Carnival storms through Brazil’s towns and cities every year during February or March. It’s a feverish parade of brightly coloured costumes, music and samba that beautifully expresses the energy and joie de vivre of its people. Rio carnival is the most famous, with its lines of samba dancers and drummers. Brazilians, however, don’t limit their celebrations to just one month. Travel at any time and you’re certain to run into a fiesta or two.
Salvador is one of Brazil’s most culturally vibrant cities and music, religion, food, dance and martial-arts are all very much part of its life flow. You can wander the cobblestone streets of Salvador de Bahia’s UNESCO world heritage site one day and watch descendants of African slaves reconnect with their gods at a Candomble ceremony the next.
There are plenty of activities to keep you busy in Brazil. The beaches on the Costa Verde, especially around Buzios, among the finest we’ve ever seen – the Fernando do Noronha archipelago is a diver’s paradise. You can hike in Chapada Diamantina, one of the country’s top ecotourism hotspots and the best place for forests, caves, underground lakes and waterfalls.

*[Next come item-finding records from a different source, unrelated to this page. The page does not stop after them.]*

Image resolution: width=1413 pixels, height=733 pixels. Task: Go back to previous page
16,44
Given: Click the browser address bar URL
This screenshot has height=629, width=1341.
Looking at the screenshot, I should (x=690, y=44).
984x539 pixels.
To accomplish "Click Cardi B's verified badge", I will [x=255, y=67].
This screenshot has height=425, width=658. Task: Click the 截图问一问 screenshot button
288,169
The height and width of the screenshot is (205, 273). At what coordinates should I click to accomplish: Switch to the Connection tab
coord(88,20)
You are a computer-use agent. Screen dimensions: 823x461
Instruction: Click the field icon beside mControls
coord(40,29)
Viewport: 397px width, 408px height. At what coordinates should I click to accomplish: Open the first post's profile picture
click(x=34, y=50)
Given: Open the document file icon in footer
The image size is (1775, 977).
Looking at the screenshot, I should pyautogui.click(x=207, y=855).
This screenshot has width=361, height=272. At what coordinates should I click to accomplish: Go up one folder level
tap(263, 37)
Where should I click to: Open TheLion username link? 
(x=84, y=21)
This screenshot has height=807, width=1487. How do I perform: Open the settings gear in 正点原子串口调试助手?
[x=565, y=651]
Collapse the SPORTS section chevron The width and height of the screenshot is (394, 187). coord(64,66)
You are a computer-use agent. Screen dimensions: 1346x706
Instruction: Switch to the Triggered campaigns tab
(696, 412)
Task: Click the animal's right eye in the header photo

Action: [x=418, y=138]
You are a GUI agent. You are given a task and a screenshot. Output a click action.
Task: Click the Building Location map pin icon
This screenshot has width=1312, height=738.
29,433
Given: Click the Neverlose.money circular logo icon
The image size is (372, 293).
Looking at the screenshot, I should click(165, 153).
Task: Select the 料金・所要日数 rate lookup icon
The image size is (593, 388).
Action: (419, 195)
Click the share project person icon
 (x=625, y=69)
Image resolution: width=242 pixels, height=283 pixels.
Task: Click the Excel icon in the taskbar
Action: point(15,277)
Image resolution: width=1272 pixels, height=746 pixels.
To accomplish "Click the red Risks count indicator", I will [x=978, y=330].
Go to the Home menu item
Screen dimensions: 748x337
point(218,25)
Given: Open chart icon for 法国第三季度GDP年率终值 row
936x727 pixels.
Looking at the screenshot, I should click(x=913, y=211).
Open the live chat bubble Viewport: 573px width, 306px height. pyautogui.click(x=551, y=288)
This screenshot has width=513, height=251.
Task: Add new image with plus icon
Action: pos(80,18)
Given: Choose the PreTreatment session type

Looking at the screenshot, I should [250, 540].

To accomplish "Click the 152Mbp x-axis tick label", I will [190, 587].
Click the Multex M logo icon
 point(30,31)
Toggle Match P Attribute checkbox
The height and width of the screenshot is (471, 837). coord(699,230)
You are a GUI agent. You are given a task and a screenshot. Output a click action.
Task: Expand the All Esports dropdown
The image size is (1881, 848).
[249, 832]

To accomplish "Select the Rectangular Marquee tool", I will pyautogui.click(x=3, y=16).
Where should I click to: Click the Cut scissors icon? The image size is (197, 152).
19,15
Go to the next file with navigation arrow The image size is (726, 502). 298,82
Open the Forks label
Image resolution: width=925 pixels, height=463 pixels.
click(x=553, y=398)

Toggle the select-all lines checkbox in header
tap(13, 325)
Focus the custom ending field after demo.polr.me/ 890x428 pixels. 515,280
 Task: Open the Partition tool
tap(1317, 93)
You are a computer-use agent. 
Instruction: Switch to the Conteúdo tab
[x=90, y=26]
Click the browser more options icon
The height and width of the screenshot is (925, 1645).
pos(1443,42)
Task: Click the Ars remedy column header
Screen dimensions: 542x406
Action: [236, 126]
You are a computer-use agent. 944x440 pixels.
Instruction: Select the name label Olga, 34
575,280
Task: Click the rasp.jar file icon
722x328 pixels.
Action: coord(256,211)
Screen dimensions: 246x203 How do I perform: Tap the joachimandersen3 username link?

And then there’s the lure of the jungle.
Head into Manaus, the heart of the rainforest and jumping-off point to some the Amazon, home to several of the jungle’s most luxurious lodges. Further south, go jaguar spotting in the Pantanal wetlands, where the wide open savannahs make for easy wildlife viewing. Finally in Rio, gaze up at the humbling magnificence of the Sugarloaf and Corcovado mountains.
When to go
November to March are Brazil’s warmest months. It’s when most people visit, although you might see a spot of rain in Rio and the south. It’s best to visit Manaus and the Amazon during the dry season from July to October, while the wetlands of Pantanal in the west are best viewed from April to October.